PRACTICAL WISDOM FOR LEADING CONGREGATIONS
Tell it again! 
 
My colleague Christine Parton Burkett reminds preachers that children, after hearing a well-told story, never respond, "What does it mean?" Instead, with glee and abandon, they exclaim, "Oh, tell it again!" She reminds preachers that, as human beings, we never really outgrow our love of a story well-told; there is a part of each of us that wants to cheer, "Oh, tell it again!"

Several years ago in The New York Times Sunday Review, the Swedish writer Henning Mankell wrote that "a truer nomination for our species than Homo sapiens might be Homo narrans, the storytelling person." Mankell's argument was not that the biologists are wrong or that we are not thinking creatures but rather that we are also -- and maybe even primarily -- storytelling creatures.

We make sense of the world and our place in it through story.

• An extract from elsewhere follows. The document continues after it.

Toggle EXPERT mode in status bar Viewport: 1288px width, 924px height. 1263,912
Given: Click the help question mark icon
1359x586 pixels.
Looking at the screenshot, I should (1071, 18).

Story is how we create meaning, how we interpret reality, and how we come to know who we are and why we are. That is why when we hear a story that we know is good and true, we say, "Oh, tell it again."
Literature professor John Niles, in a book called "Homo Narrans," puts it this way: "It is chiefly through storytelling that people possess a past." But it works the other way as well. Through storytelling we possess a past -- but that past possesses us, too. It's through storytelling that we find our identity.

I belong to a tradition in which the climax and culmination of Holy Week's liturgies is the Easter Vigil, when we gather in the darkness of Holy Saturday's night and proclaim the story of God's saving work, from the creation of the world to the resurrection of Jesus. We retell the scriptural stories to remind us of who we are, whose we are and how we have come to be. Each story is a reminder of the identity of God's people. Each story is a testament to the enduring and faithful love of God.

It's through story that we possess a past -- a very particular past -- and that the God of that very particular past lays claim to us. "Oh, tell it again."

 
CAN THESE BONES PODCAST: KATE BOWLER
One of the Scripture readings during the Easter Vigil is the story of Ezekiel's vision of a field full of dried bones and his encounter with a God who can breathe life into what is dead. It's from that story that the podcast "Can These Bones" takes its name. 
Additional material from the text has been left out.